- GIVEN TASK
Rewrite the lines from the first one through the line containing "pos(1086,88)", substituting "assistant" for "agent" and leaving everything else unchanged. Omit the pictures from your answer.

(Part of a data file)
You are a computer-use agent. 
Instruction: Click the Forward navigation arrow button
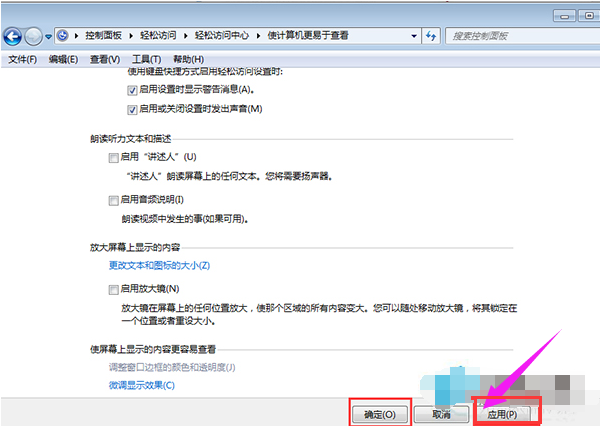(x=35, y=37)
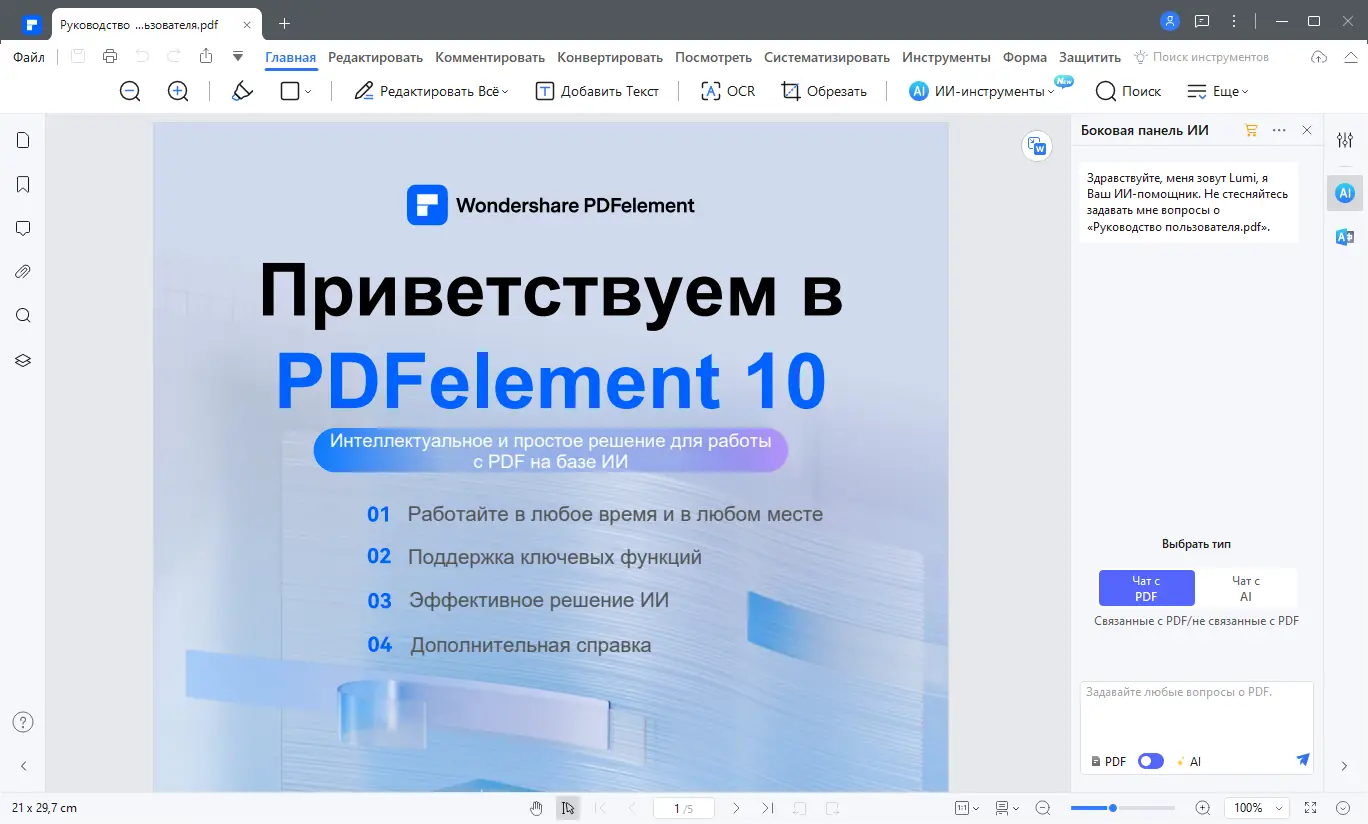Click the OCR button in the toolbar
This screenshot has width=1368, height=824.
726,91
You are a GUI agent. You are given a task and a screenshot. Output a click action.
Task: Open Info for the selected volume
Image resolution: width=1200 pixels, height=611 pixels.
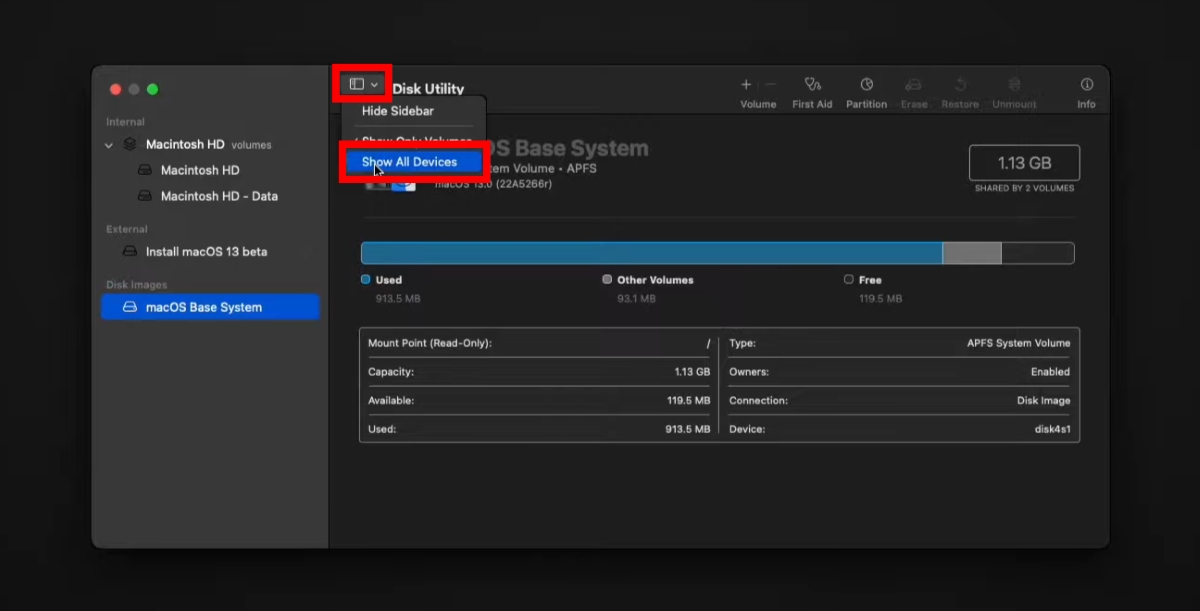pos(1086,88)
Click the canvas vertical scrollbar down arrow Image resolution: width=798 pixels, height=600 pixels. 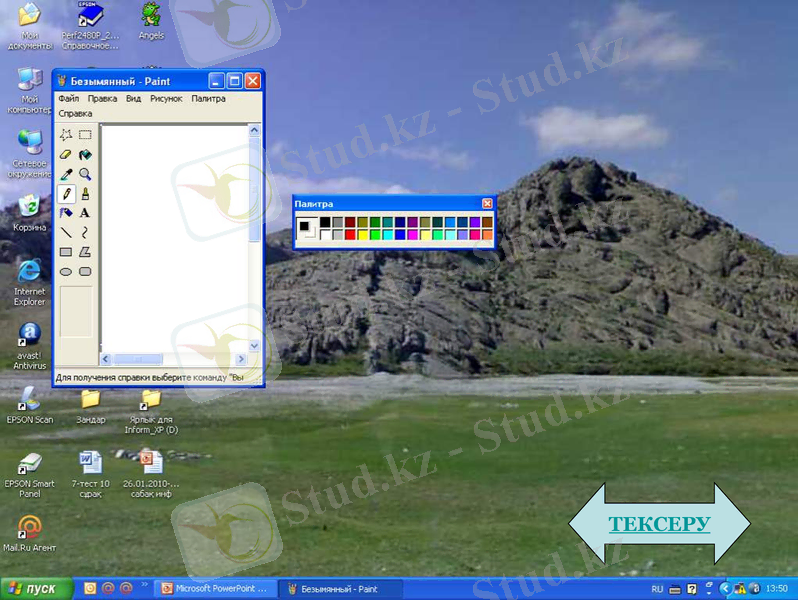pos(254,345)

- TASK RESULT
You are a computer-use assistant. 
Instruction: Click the Forward navigation arrow button
(x=35, y=37)
Click the OCR button in the toolbar
This screenshot has width=1368, height=824.
726,91
You are a GUI assistant. You are given a task and a screenshot. Output a click action.
Task: Open Info for the selected volume
Image resolution: width=1200 pixels, height=611 pixels.
pos(1086,88)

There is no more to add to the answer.